◆ **WHAT THE TASK REQUIRES**
Two lines in the data below mark the range: the one with "Instruction: Click the" and the one with "Given: Switch to Durchführungswege tab". Return both, along with every line between them, exactly.

◆ **Stored records**

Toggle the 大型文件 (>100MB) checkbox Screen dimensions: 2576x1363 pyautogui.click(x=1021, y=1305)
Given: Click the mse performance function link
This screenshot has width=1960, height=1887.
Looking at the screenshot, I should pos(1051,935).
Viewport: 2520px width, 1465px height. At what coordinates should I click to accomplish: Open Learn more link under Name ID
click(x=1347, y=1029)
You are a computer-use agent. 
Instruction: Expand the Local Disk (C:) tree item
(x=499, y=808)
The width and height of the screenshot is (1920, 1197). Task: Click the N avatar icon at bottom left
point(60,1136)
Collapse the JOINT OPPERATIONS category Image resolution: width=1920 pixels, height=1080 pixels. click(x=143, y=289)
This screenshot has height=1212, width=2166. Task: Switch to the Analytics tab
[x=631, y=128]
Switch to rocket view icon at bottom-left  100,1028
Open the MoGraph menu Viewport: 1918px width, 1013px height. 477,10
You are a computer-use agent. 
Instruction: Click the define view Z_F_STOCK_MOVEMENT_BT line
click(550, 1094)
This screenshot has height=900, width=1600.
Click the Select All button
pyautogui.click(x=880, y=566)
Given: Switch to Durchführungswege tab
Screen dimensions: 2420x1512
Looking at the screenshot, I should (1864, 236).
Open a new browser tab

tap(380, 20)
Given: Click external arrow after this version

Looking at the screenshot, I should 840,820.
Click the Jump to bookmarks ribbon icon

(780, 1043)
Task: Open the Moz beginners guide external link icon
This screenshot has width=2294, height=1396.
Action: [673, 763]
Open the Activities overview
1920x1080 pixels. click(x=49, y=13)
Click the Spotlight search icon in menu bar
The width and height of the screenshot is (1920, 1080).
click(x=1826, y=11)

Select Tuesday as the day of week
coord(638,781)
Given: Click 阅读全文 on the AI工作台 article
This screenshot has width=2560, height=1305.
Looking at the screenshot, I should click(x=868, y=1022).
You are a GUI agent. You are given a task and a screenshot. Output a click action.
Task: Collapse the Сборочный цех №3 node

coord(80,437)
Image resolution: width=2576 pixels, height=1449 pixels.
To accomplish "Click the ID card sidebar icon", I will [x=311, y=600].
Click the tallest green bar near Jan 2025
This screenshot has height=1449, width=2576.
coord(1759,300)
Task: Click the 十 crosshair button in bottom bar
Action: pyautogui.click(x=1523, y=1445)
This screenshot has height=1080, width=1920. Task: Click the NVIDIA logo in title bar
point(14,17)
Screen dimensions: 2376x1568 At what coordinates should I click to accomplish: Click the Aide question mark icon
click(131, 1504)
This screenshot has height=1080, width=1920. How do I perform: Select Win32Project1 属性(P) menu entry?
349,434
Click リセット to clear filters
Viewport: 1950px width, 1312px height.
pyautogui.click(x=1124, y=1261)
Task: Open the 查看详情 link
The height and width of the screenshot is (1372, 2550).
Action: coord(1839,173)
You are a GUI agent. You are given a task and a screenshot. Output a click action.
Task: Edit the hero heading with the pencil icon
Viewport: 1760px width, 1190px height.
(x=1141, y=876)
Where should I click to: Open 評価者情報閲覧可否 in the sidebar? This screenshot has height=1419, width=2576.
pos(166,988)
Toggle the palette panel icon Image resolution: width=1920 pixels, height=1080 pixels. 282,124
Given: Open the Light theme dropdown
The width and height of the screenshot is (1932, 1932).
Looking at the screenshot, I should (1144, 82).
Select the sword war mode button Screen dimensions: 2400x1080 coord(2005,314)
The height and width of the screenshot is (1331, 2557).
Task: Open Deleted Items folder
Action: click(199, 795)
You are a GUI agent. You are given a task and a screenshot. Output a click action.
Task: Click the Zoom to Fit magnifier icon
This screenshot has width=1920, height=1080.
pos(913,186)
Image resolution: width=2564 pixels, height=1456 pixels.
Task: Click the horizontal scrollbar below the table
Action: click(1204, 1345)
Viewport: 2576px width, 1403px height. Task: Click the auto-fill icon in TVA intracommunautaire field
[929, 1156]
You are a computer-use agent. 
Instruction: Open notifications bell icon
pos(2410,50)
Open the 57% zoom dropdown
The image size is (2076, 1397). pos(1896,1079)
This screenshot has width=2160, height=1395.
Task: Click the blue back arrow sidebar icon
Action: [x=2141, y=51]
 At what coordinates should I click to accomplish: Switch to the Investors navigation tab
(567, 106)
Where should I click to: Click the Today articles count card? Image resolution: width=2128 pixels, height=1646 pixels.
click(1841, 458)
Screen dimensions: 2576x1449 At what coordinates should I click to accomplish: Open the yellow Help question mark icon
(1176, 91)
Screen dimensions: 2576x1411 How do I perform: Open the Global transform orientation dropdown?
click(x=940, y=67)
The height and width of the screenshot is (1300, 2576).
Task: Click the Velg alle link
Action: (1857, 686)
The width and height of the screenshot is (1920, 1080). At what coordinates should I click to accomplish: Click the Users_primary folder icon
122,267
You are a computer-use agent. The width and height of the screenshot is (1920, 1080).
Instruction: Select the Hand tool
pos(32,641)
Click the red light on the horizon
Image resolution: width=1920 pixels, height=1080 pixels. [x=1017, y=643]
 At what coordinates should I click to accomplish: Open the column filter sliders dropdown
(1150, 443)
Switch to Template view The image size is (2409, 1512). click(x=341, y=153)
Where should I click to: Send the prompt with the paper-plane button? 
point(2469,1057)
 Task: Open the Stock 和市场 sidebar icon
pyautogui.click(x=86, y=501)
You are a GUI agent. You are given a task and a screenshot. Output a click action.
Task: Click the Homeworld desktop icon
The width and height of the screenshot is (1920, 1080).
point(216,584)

◆ **RESPONSE TO THIS TASK**
Instruction: Click the define view Z_F_STOCK_MOVEMENT_BT line
click(550, 1094)
This screenshot has height=900, width=1600.
Click the Select All button
pyautogui.click(x=880, y=566)
Given: Switch to Durchführungswege tab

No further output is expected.